## Goal
Substitute "Window size" for every "Viewport" in the records from the line with "Viewport: 459px width, 2046px" through the end of the records, rewriting those lines with nothing else changed. Leave the pictures out of your answer.
:: Data to use ::
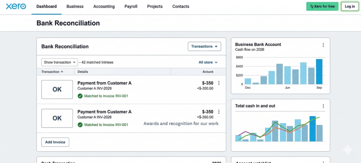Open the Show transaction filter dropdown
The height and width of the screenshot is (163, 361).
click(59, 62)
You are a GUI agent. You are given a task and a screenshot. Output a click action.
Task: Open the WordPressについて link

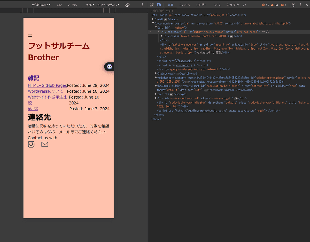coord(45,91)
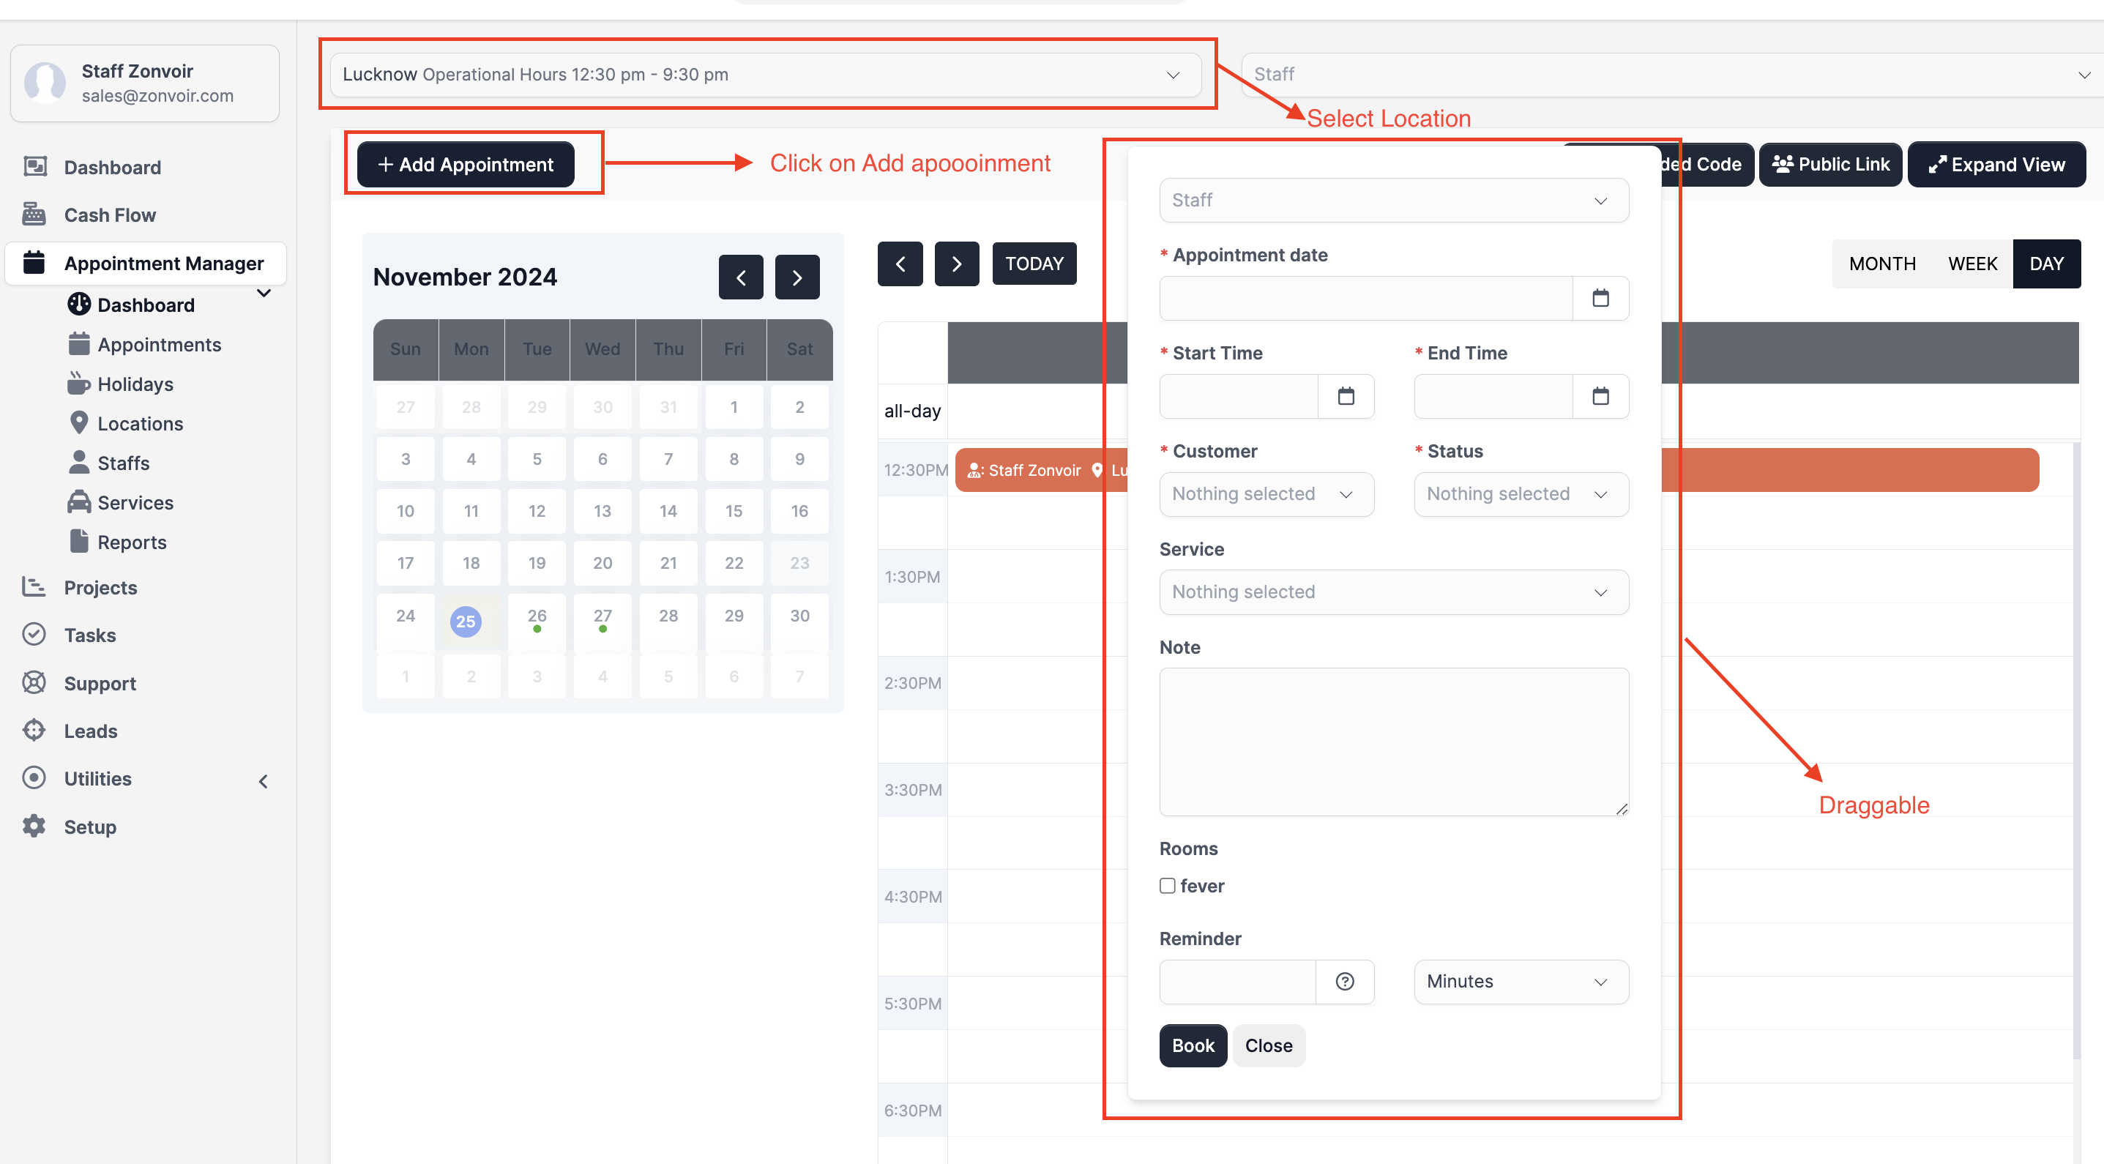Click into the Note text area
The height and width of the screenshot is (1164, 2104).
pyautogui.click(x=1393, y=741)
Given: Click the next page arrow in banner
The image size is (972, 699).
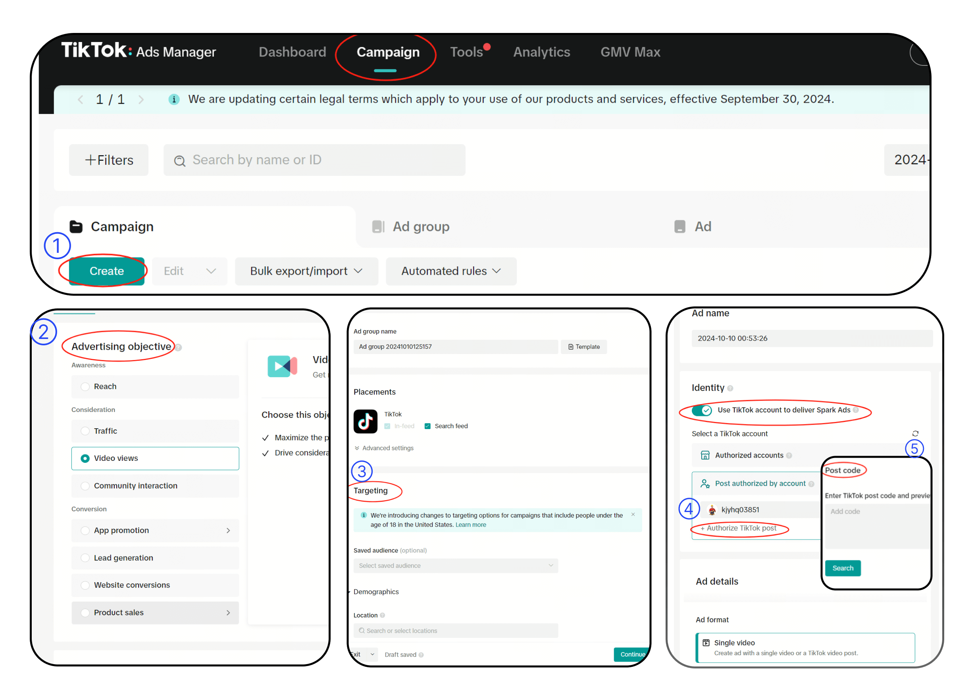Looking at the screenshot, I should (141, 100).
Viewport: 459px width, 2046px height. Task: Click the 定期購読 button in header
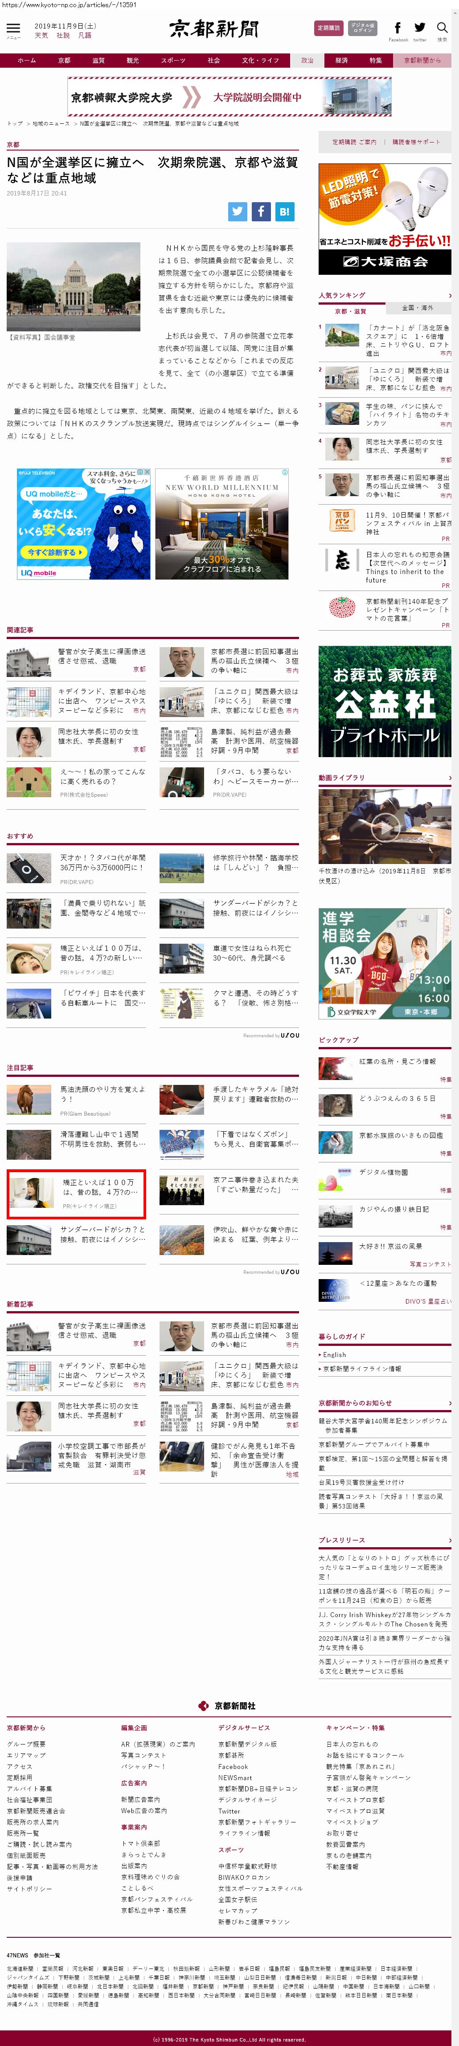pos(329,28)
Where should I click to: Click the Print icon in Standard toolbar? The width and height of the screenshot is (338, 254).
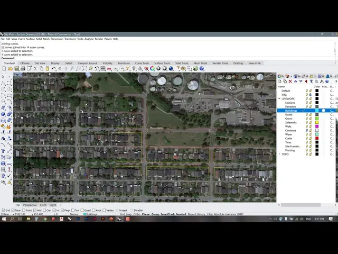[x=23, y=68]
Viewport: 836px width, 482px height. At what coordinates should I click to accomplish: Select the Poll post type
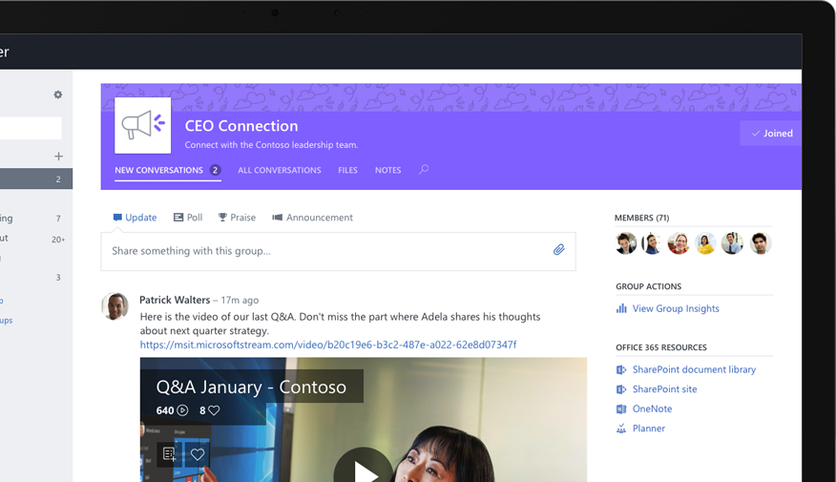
:::
## Solved problem
Window size: 459px width, 2046px height. Task: Click the 定期購読 button in header
pos(329,28)
Where should I click to: Click the Print icon in Standard toolbar? The width and height of the screenshot is (338, 254).
[x=23, y=68]
Window size: 836px width, 482px height. At what coordinates should I click to accomplish: Select the Poll post type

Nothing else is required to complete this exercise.